Die Arbeitnehmerkammer beklagt die Situation der über 20.000 Beschäftigten im Bremer Einzelhandel. Obwohl die Zahl der sozialversicherungspflichtigen Beschäftigten im Einzelhandel seit 2007 um 16 Prozent gestiegen ist, ist die Zahl der Vollzeitbeschäftigten – vor allem bei Frauen – zurückgegangen.
„Diese negative Entwicklung kommt nicht von ungefähr“, sagt Ingo Schierenbeck, Hauptgeschäftsführer der Arbeitnehmerkammer Bremen. „Durch die Verlängerung der Ladenöffnungszeiten, die Ausweitung der Verkaufsflächen und den Onlinehandel steigt der Wettbewerbsdruck und wird auf dem Rücken der Beschäftigten ausgetragen.“
Mehrzahl der Beschäftigten sind Frauen
Der Rückgang der Vollzeitbeschäftigung führt, dass rund 75 Prozent der Beschäftigten heute eine Teilzeitstelle oder sogar nur einen Mini-Job haben. Der Einzelhandel ist und war auch schon immer eine Frauenbranche. Daher haben auch Frauen, die im Verkauf arbeiten, vermehrt Probleme, finanziell auf eigenen Beinen zu stehen.

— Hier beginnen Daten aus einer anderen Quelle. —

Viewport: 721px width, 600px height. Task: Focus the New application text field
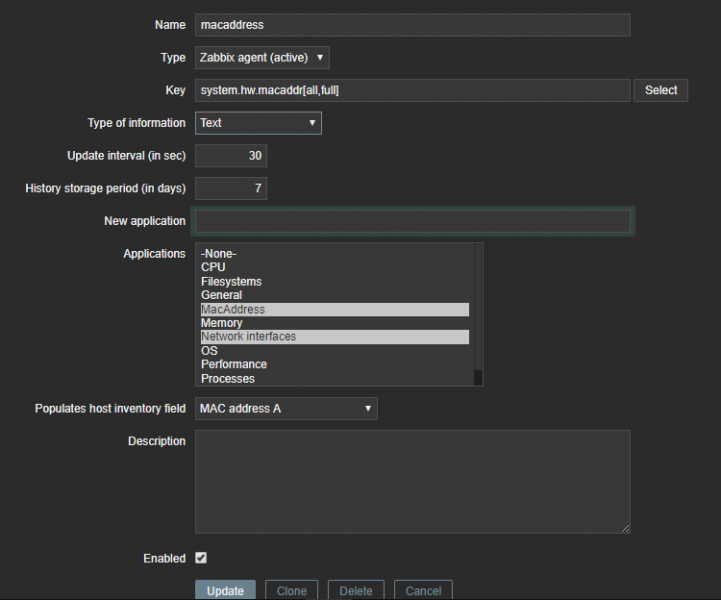point(412,221)
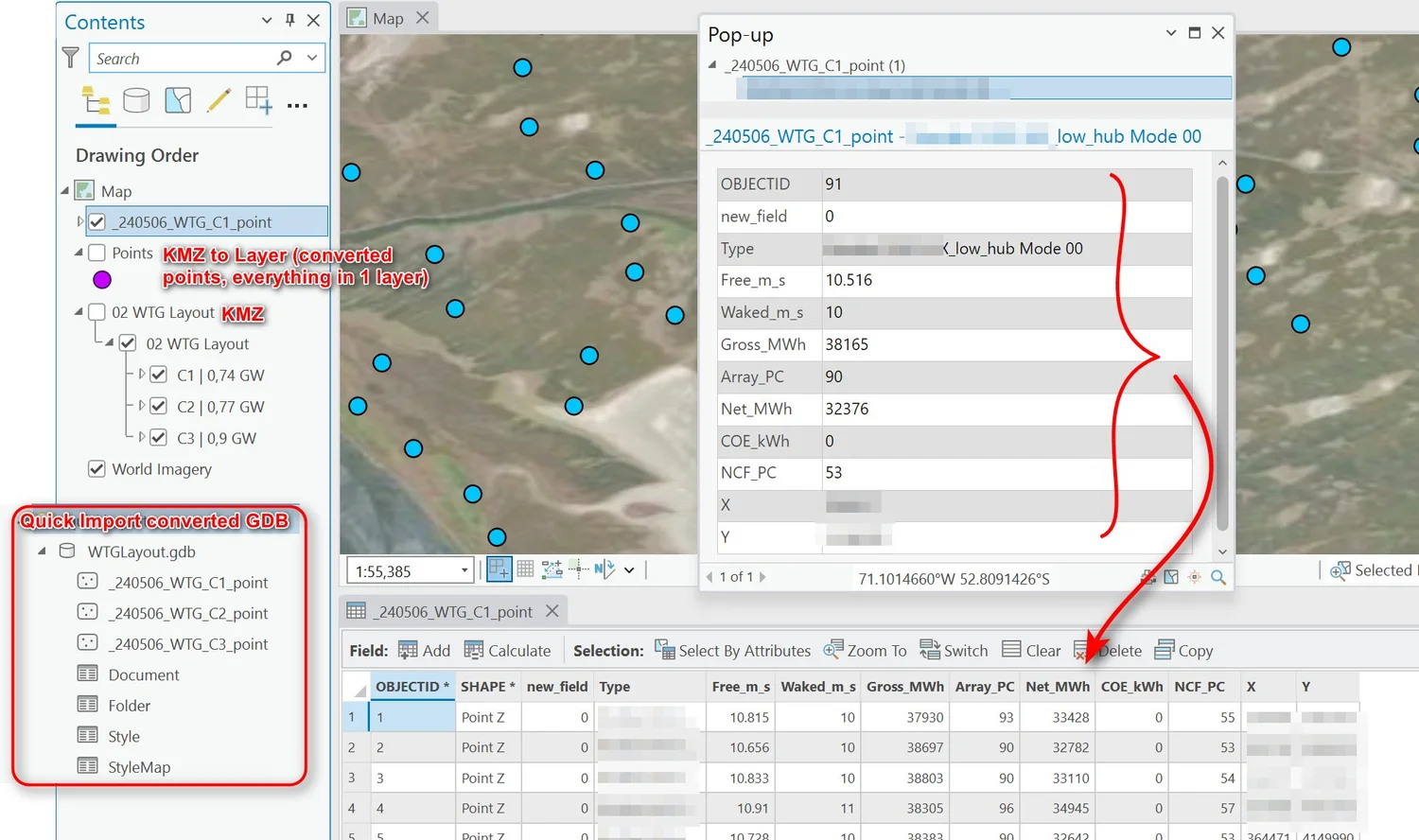1419x840 pixels.
Task: Select the List By Selection view icon
Action: coord(178,99)
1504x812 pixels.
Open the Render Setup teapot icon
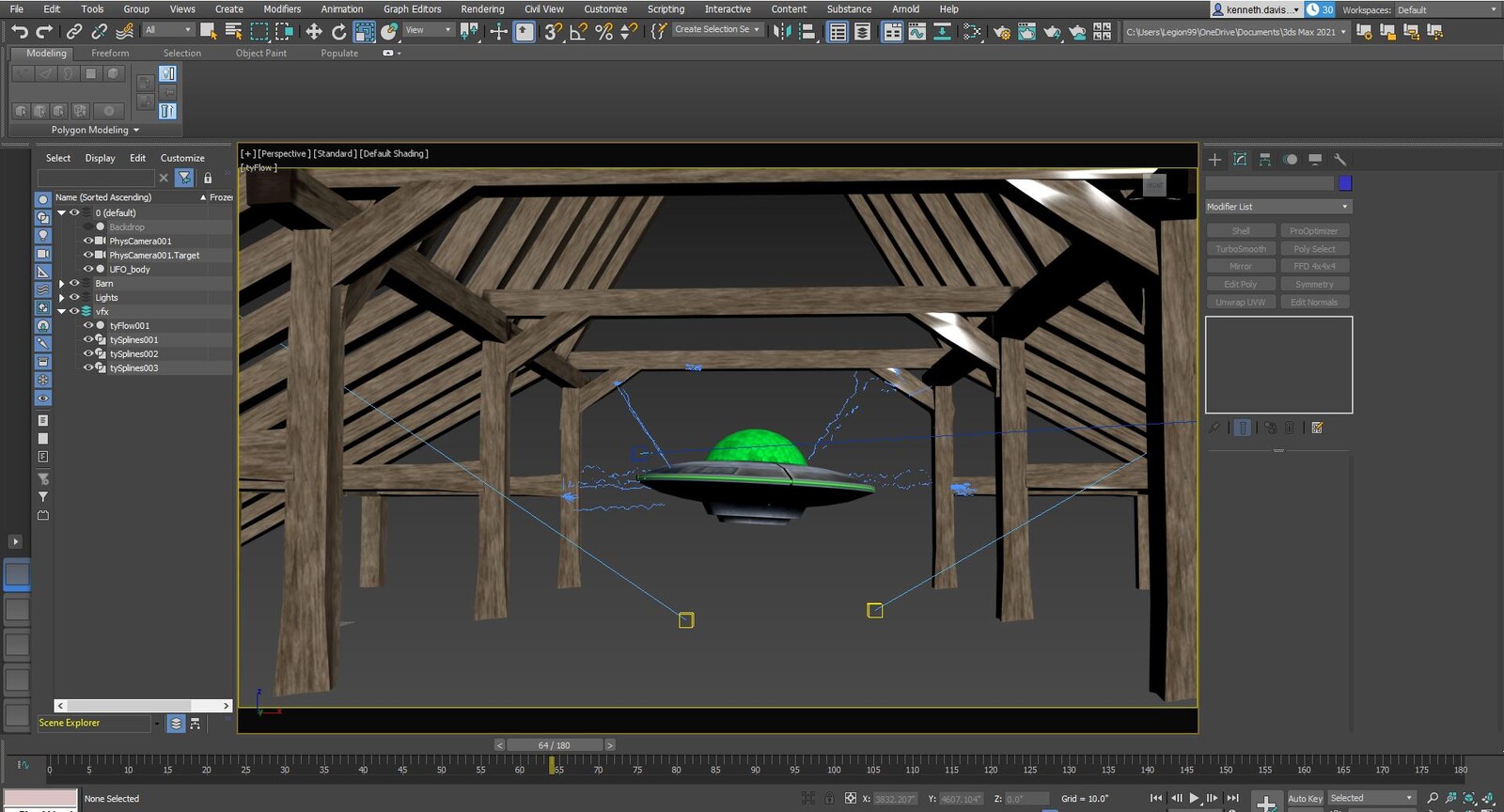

Sie seien oft auf einen Zweitjob oder ihren Partner angewiesen, um über die Runden zu kommen.
Die Abnahme der Vollzeitstellen ist problematisch, weil die Löhne im Einzelhandel im Vergleich zu anderen Branchen weit unter dem Durchschnitt liegen. „Die zunehmende Tarifflucht forciert diese Entwicklung sogar noch“, warnt Annette Düring, Vorsitzende des DGB Bremen. „Sie befördert Dumpinglohnprozesse, welche die Gefahr von Altersarmut weiter erhöhen.“
Ansiedlungspolitik der Stadt erhöht den Druck
Die Gründe für diese Entwicklung sieht Schierenbeck in der Liberalisierung der Öffnungszeiten, wodurch der Druck auf die Personalkosten deutlich gestiegen ist. Auch die Ansiedlungspolitik der Stadt trage zu der Entwicklung bei. „Es werden vermehrt Discounter angesiedelt, diese bieten aber kaum Vollzeitstellen an“, so Düring.
Zudem warnt Schierenbeck: „Mehr Verkaufsfläche führt nicht automatisch zu mehr Umsatz.“ Angebote im selben Segment würden nur den Wettbewerb erhöhen und damit einhergehend auch der Druck auf die Arbeitsbedingungen im Einzelhandel.
Gewerkschaft will Ladenöffnungszeiten beschränken
Daher fordert die Arbeitnehmerkammer die Stadt auf, die Ladenöffnungszeiten bis 22 Uhr zu beschränken. Zusätzlich müsste die Stadt ein individuelles Konzept für die Innenstadt entwickeln, dass „ihren Wert auch herausstellt.“
Außerdem fordert die Arbeitnehmerkammer, dass die Tarifflucht der Betriebe unterbunden wird und gleiche Rahmenbedingungen geschaffen werden. Nicht zuletzt sei aber auch die Politik gefragt. So wünschen sich die Arbeitnehmerkammer und der DGB einen Branchendialog mit klaren Vorgaben aus der Politik.